What Can Pizza Tell Us About Ourselves?

Probably nothing. But delivery-based data sure was amusing.

It’s a shame pizza-based analysis fell by the wayside.

Photo illustration by Natalie Matthews-Ramo. Photo by Buyit/Thinkstock.

In the 1990s, America believed in the predictive powers of pizza. Online anecdotes abounded:  Pizza deliveries to the Pentagon doubled leading up to the Panama invasion at the turn of the decade. When Operation Desert Storm launched in January 1991, the Chicago Tribune published an account of a D.C. pizzeria owner who was able to predict that military action in the region was imminent, thanks to spikes in his sales. CNN’s Wolf Blitzer, who was a Pentagon correspondent at the time, supposedly remarked, “Bottom line for journalists: Always monitor the pizzas.”

Around the same time, pizza also served as a fun way of approximating the attention of the American populace. During O.J. Simpson’s famous, slow-speed police chase in the summer of ’94, Domino’s Pizza reported record-breaking pizza sales. (According to the same company, not a single person in the entire country ordered a pizza from them during the five minutes the Simpson verdict was read out the following year.)

But perhaps the best example of the pizza obsession of the 1990s lay in the existence of the “Pizza Meter,” a short-lived annual report put out by Domino’s in the early- to mid-’90s. By polling delivery drivers, the report claimed to offer insights into American political and personal attitudes. Real conclusions from the 1995 report include statistics like, “People who answered the door while listening to rap music were 45 percent more likely to order a meat-topped pizza than non-rap listeners.” Or, “People who answered the door wearing polyester ordered 9 percent more vegetarian pizzas than those sporting natural fibers.”

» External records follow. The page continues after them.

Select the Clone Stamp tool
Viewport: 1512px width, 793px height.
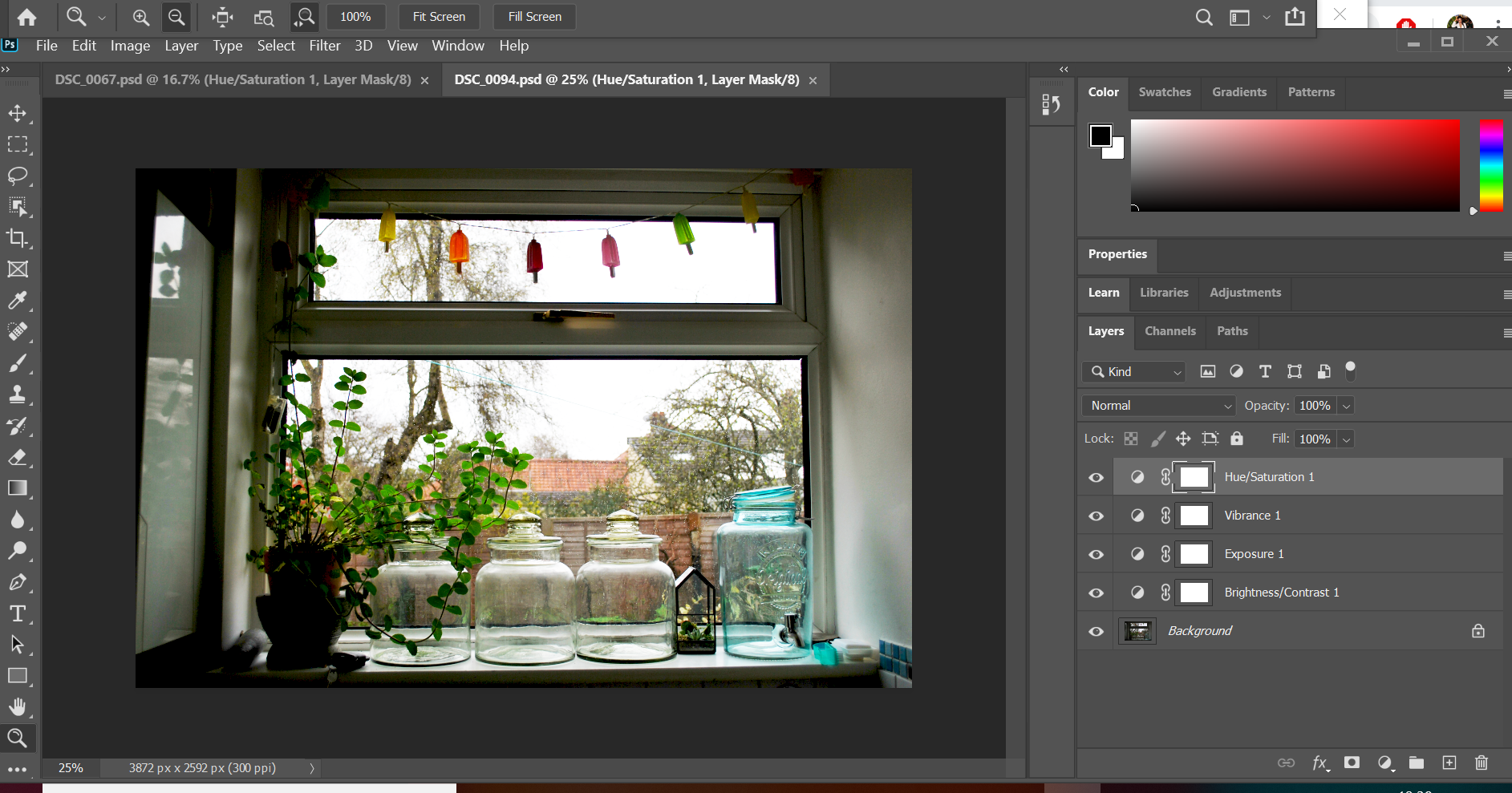point(17,394)
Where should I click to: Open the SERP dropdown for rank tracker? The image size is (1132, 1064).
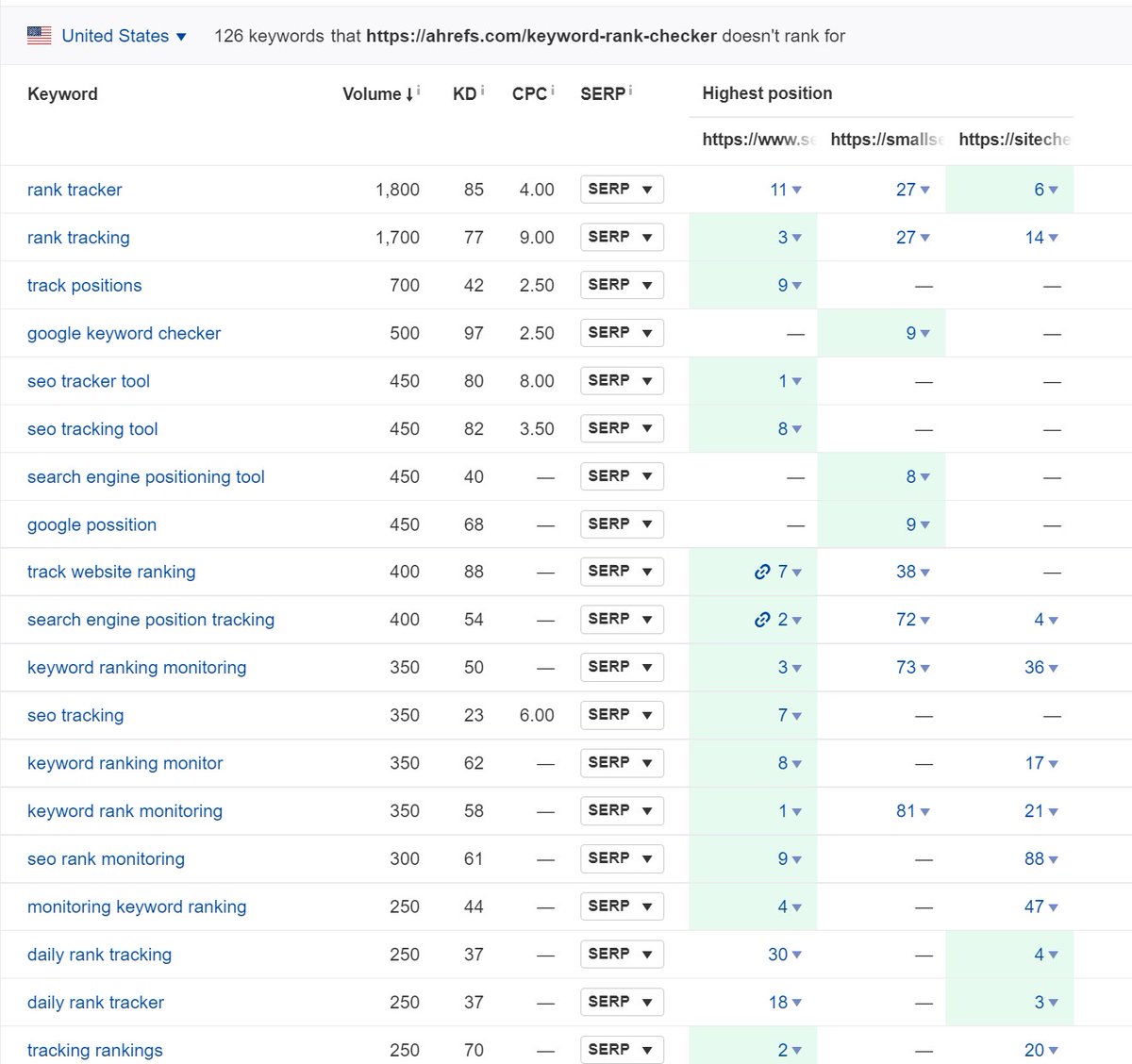click(621, 189)
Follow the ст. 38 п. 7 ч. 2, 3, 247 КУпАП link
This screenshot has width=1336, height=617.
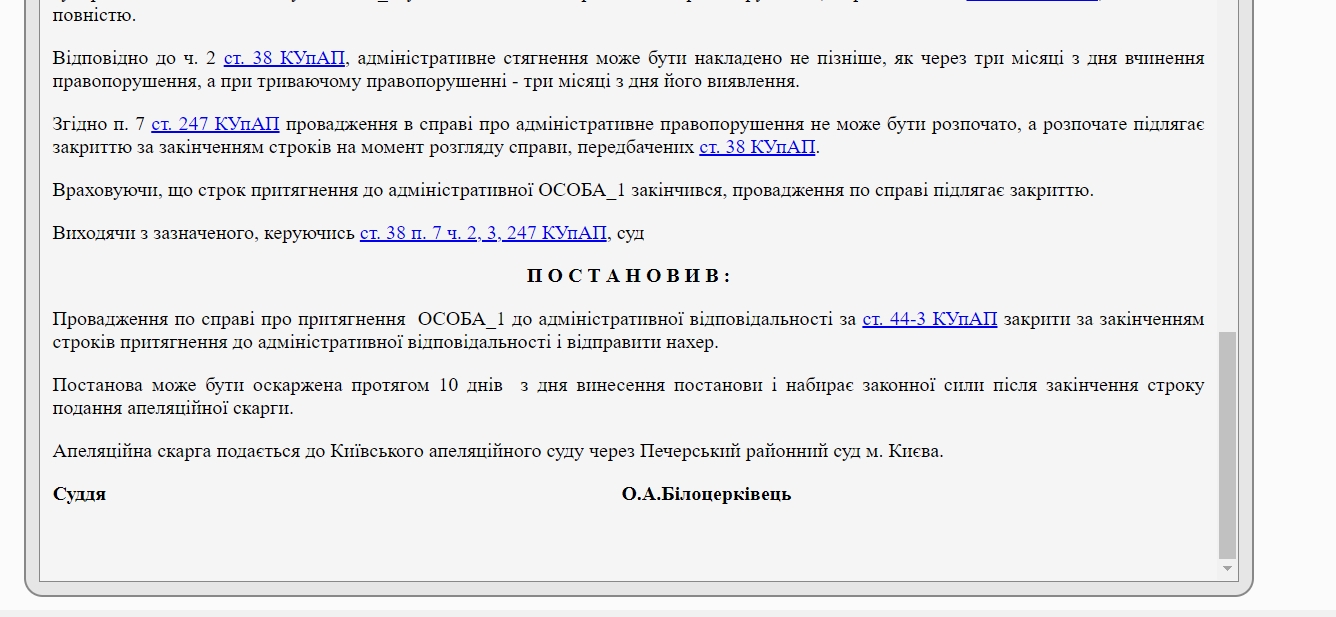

The Pizza Meter even took the occasional stab at drawing larger conclusions based on the survey of delivery drivers. “The number of nude door answerers dropped a little this year. This could mean good marketing by the underwear companies,” said then-spokesman Tim McIntyre in the 1995 report. “It could mean we’re having colder winters—but most likely it means the nation is taking fewer risks. We’re becoming more conservative.”

The idea of pizza as a proxy for national attitudes saw a blip of resurgence this week, when financial analysts noted that Papa John’s stock has been steadily rising all year and attributed the trend to people’s anxiety about the civil violence and political instability that have affected the country this year. “[People would] rather stay at home and chow down on delivery pizza than make a trip to a sit-down restaurant,” Quartz reported.

Since seemingly everything else from the ’90s is coming back—from Donald Trump to Pokémon—I’m not sure why we haven’t brought this food delivery–based style of analysis back into the public discourse, in the interest of keeping morale afloat during these dark and tumultuous times. We have more data than ever before, thanks to platforms like Seamless and UberEats. It is this type of delivery data that allowed Slate to assess that Chinese food is in fact the delivery meal of choice on Christmas Day, certainly a worthy journalistic endeavor.

Such modern-day analysis could allow us to draw sweeping conclusions about whether we’re relying more or less on pseudoscience by assessing the rates of gluten-free food orders. Do people who still order Hawaiian pizzas also still play FarmVille (both were amusing for a while, sure, but at this point we should all admit that pineapple does not belong on pizza). Are customers more likely to ask for a receipt if they’re watch Keeping Up With the Kardashians when they answer the door?

Perhaps pizza-based analysis fell by the wayside thanks to the rise of more serious data-driven journalism. Or perhaps there was a growing cynicism about the blatantly branded marketing ploy that was the Pizza Meter. But in the past 20 years, we’ve grown as a country—the internet has made us more accepting of such silliness. We don’t necessarily need to correct the pitfalls of the original surveys—like the horrendously unscientific data collection techniques or the flippant attitude toward causation vs. correlation—to capture that unique excitement that came when previously inaccessible insights were made plain and laid bare.

With Jon Stewart gone, we need something else to lead us through the darkness. To paraphrase an old adage, maybe the best way to a country’s mind is through its stomach.